▶ **EXERCISE TASK A**
Answer these questions about the Main AL Figures notebook, one answer per line, marked the same way:
(i) What path is assigned to al_results_dir?
(ii) To how many decimal places are the train sizes rounded?
(iii) What is the heading of the section that imports pandas?
▶ **EXERCISE TASK B**
Copy the part of the Main AL Figures notebook from "train_sizes_005 = np.logspace(np.log10(0.05), np.log10(1), 5)" to "train_sizes_005 = np.round(train_sizes_005, 3)" without any changes.
▶ **EXERCISE TASK C**
Carry on the Main AL Figures notebook from its final line, writing the code that would come next.

▶ **TEXT TO READ**
------------------------------------------------------------

# Main AL Figures

In [None]:
import numpy as np
import string

In [None]:
train_sizes_001 = np.logspace(np.log10(0.01), np.log10(1), 5)
train_sizes_005 = np.logspace(np.log10(0.05), np.log10(1), 5)
train_sizes_010 = np.logspace(np.log10(0.10), np.log10(1), 5)

# round
train_sizes_001 = np.round(train_sizes_001, 3)
train_sizes_005 = np.round(train_sizes_005, 3)
train_sizes_010 = np.round(train_sizes_010, 3)

print(train_sizes_001)
print(train_sizes_005)
print(train_sizes_010)

In [None]:
all_sizes = list(train_sizes_001) + list(train_sizes_005) + list(train_sizes_010)
all_sizes = sorted(set(all_sizes))
all_sizes = [round(x, 3) for x in all_sizes]
print(all_sizes)

### Change of uncertainty over time in AL

In [None]:
import os
import pandas as pd
import matplotlib.pyplot as plt
import numpy as np
%config InlineBackend.print_figure_kwargs={'facecolor' : "w"}

al_results_dir = "../src/active_learning/al_results"

results_dirs = []
for rootdir, dirs, files in os.walk(al_results_dir):
    for subdir in dirs:
        results_dirs.append(os.path.join(rootdir, subdir))

------------------------------------------------------------

▶ **COLLECTED DATA**

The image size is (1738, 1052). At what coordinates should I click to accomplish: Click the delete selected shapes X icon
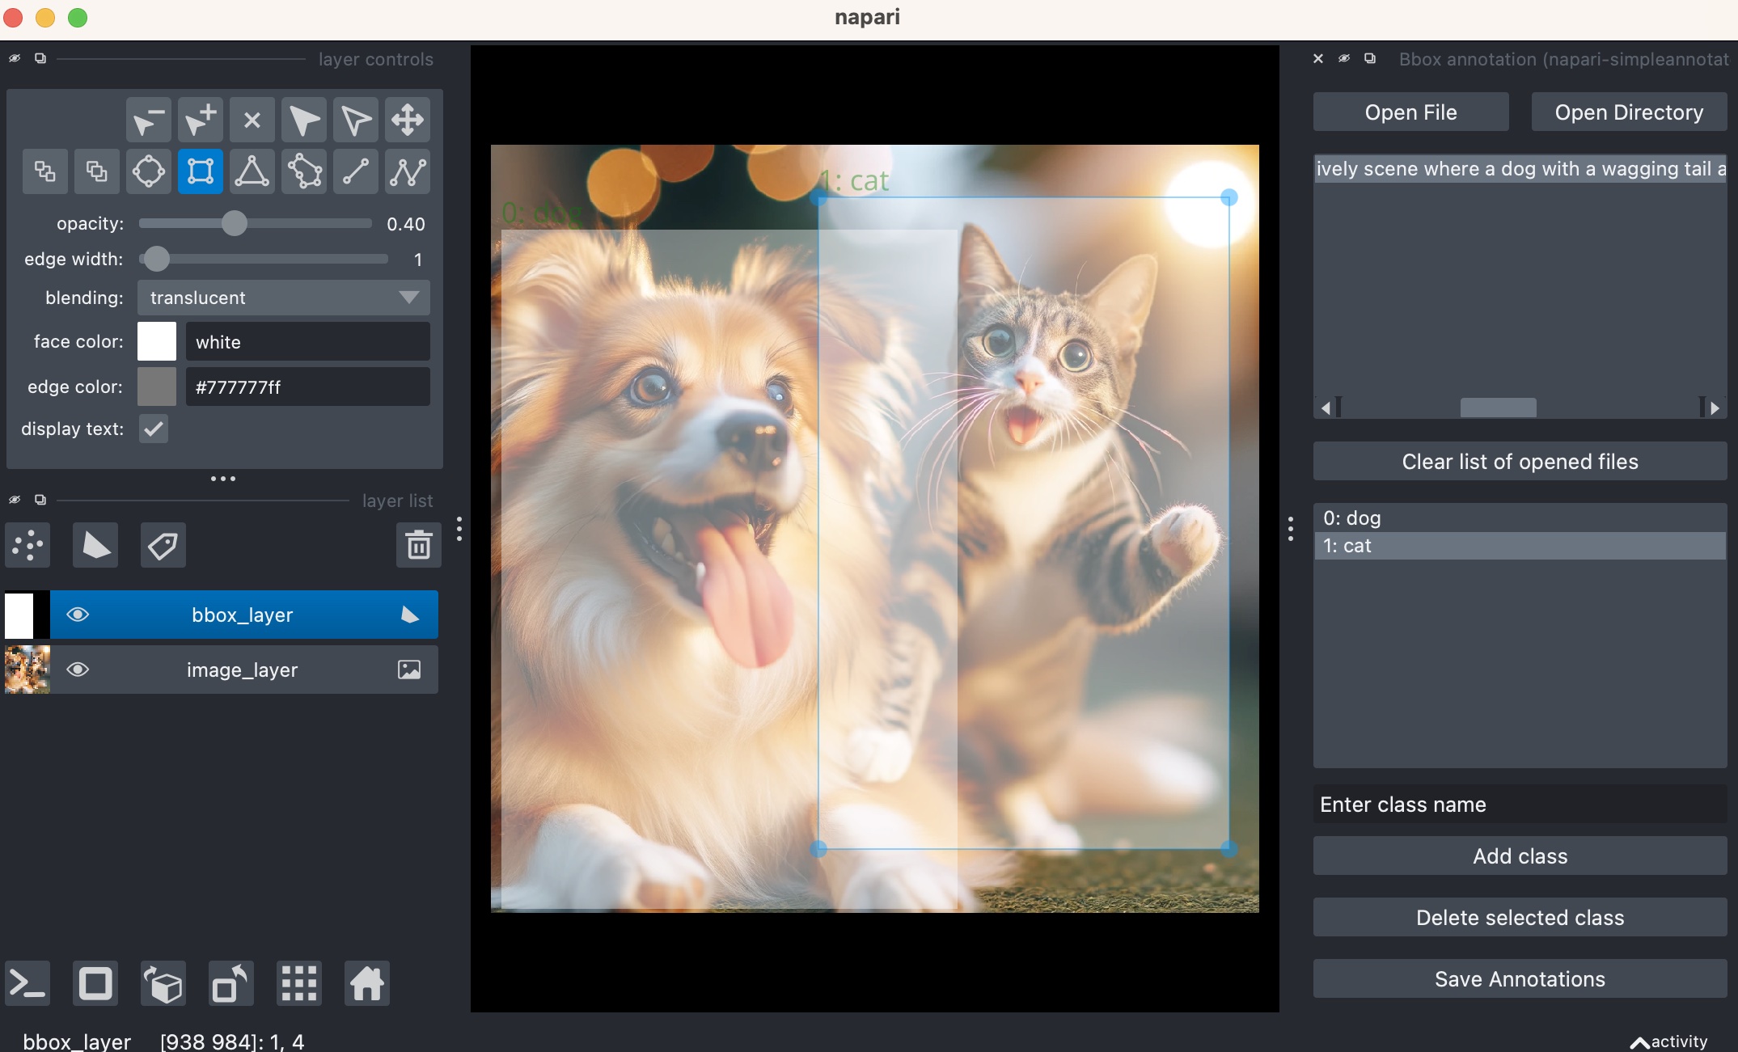(x=252, y=120)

------------------------------------------------------------

▶ **FINAL RESULT A**
(i) ../src/active_learning/al_results
(ii) 3
(iii) Change of uncertainty over time in AL

▶ **FINAL RESULT B**
train_sizes_005 = np.logspace(np.log10(0.05), np.log10(1), 5)
train_sizes_010 = np.logspace(np.log10(0.10), np.log10(1), 5)

# round
train_sizes_001 = np.round(train_sizes_001, 3)
train_sizes_005 = np.round(train_sizes_005, 3)

▶ **FINAL RESULT C**
results_dirs = [s.split('/') for s in results_dirs]
results_dirs = [l[4:] for l in results_dirs if ((len(l)==9 and "dropout" not in l) or (len(l)==10 and "dropout" in l))]

for dir_names in results_dirs:
    
    if dir_names[4] == "dropout":
        results_dir = al_results_dir+f"/{dir_names[0]}/{dir_names[1]}/{dir_names[2]}/{dir_names[3]}/{dir_names[4]}/{dir_names[5]}/"
    else:
        results_dir = al_results_dir+f"/{dir_names[0]}/{dir_names[1]}/{dir_names[2]}/{dir_names[3]}/{dir_names[4]}/"
    
    fig_name = f"{dir_names[0]}-{dir_names[1]}-{dir_names[2]}-{dir_names[3]}-{dir_names[4]}"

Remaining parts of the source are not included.